The European Union is moving closer to legally banning companies’ practice of destroying unsold and/or other excess apparel and footwear at the Union level. On the heels of the European Commission presenting the Ecodesign for Sustainable Products Regulation (along with the Strategy for Sustainable and Circular Textiles) in March 2022 in furtherance of an aim to create “a framework to set ecodesign requirements for specific product groups to significantly improve their circularity, energy performance and other environmental sustainability aspects,” members of the EU Competitiveness Council voted in favor of a ban on the destruction of textiles, shoes and other unsold and/or returned consumer products. 
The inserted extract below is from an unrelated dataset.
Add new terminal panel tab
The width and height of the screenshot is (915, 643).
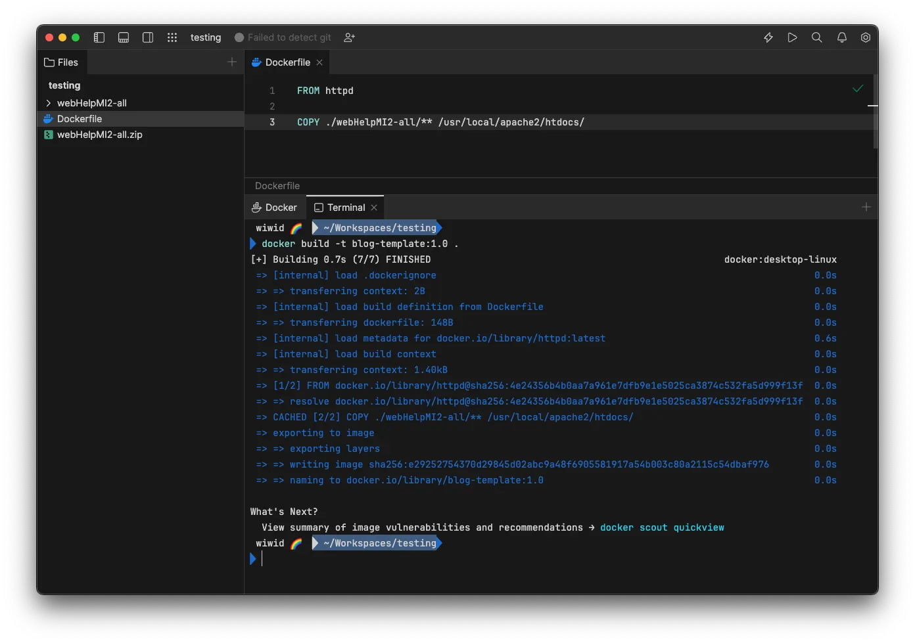point(866,207)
During a meeting on Monday, the EU competition ministers also moved to implement a system of Digital Product Passports, which the European Commission says will increase the information shared with consumers about products – including their “environmental sustainability” credentials – at the point of sale and will aid in the facilitation of “tracking along the supply chain.” Monday’s approval paves the way for the legislative proposal to advance to negotiations between the individual member states and the European Parliament, as both sides need to agree on the Ecodesign Regulation before it can be signed into law. “Under the initial March 2022 proposal by the European Commission, the Commission, itself, was to have determined at a later stage whether to put destruction bans in place,” Reuters reported.
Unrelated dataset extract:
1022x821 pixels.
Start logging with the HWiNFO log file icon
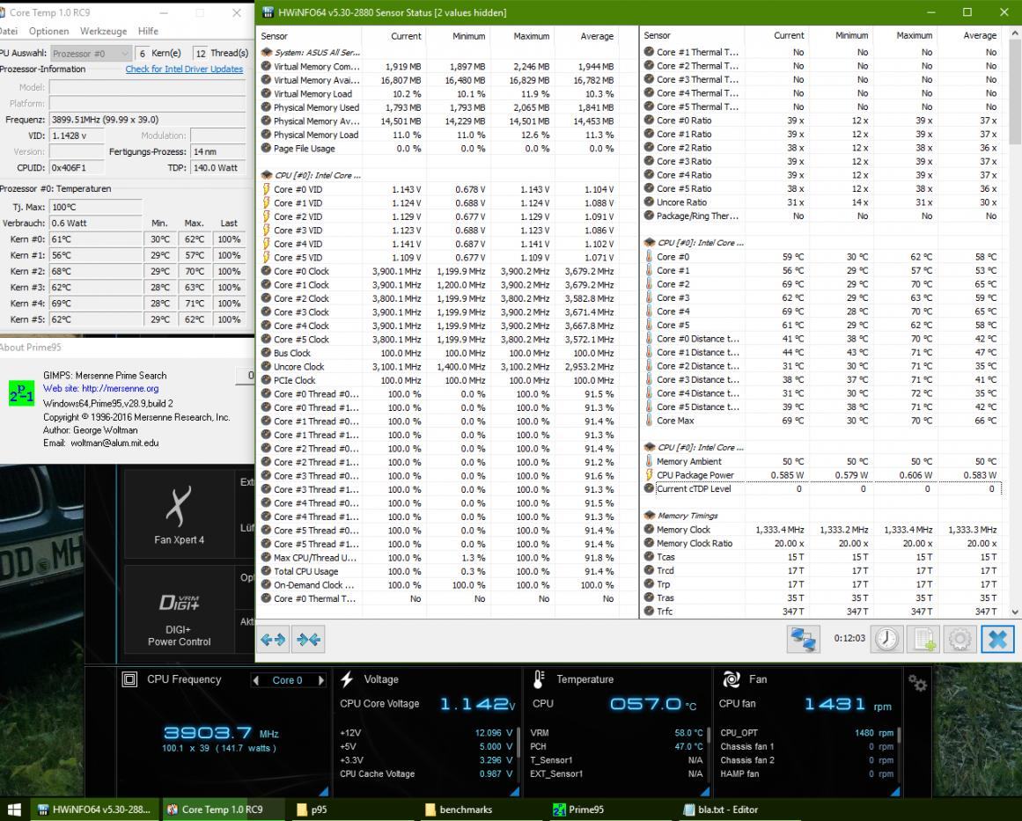pos(925,639)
However, “the EU governments have agreed that a destruction ban on unsold clothing should apply immediately, rather than waiting for the [Commission] to carry out an assessment that could have lasted three years.”

The Counsel’s approach: The Competitiveness Council’s “general approach” to the Ecodesign Regulation consists of “a direct-ban on the destruction of textiles, footwear and apparel” at the Union level. Medium-sized companies will benefit from a four-year exemption, while small firms will be generally exempt. For all other entities, the Council’s approach provides “a minimum transition period of 18 months after the entry into force of the delegated act setting out ecodesign requirements before it starts applying, thus giving economic operators time to adapt to the new requirements.” Member states are “also given 2 years to adapt and adopt the necessary national measures, including those relating to market surveillance and fines.” 

Environment Committee MEPs touched on the need to address apparel-related waste late last month, with the committee establishing recommendations for the adoption of EU-wide measures to broadly crack down on “excessive production and consumption” in the apparel and footwear space. In a statement on April 27, the EU Parliament confirmed that the Environment Committee is calling on the European Commission and EU countries to “adopt measures that put an end to ‘fast fashion,’ starting with a clear definition of the term based on ‘high volumes of lower quality garments at low price levels.’” Among other recommendations, the Environment Committee MEPs are pushing for the inclusion of “an explicit ban on the destruction of unsold and returned textile goods in the EU ecodesign rules.” 

They also urge that “consumers should be better informed to help them make responsible and sustainable choices, including through the introduction of a ‘digital product passport’ in the upcoming revision of the Ecodesign Regulation.” 

If adopted, the revised Ecodesign Regulation will replace the existing 2009 directive and broaden the scope to set environmental sustainability requirements for almost all kind of goods placed on the EU market; the 2009 Ecodesign Directive (2009/125/EC), which only covers energy-related products. In a statement on Monday, Ebba Busch, the EU’s Minister for Energy, Business and Industry and Deputy Prime Minister, said, “If we want really sustainable European products on the market, we need to address the issue from the starting point: their design. The Ecodesign Regulation will make sure that products sold in the EU market are fit and ready for the green transition.” 

The next steps: According to the Competitiveness Council, the “general approach” agreed to on Monday “formalizes the Council’s negotiating position, [and] provides the Council presidency with a mandate for negotiations with the European Parliament, which will start as soon as the Parliament adopts its position.”

THE BIGGER PICTURE: Not limited to apparel, accessories, and footwear, the Competitiveness Council confirmed that the revised Ecodesign Regulation – which establishes “a harmonized framework for setting requirements for specific product groups to make them both energy- and resource-efficient (as was the case in the existing 2009 directive) but more durable, reliable, reusable, upgradable, reparable, recyclable and easier to maintain” – will be applicable to “almost all categories of products.”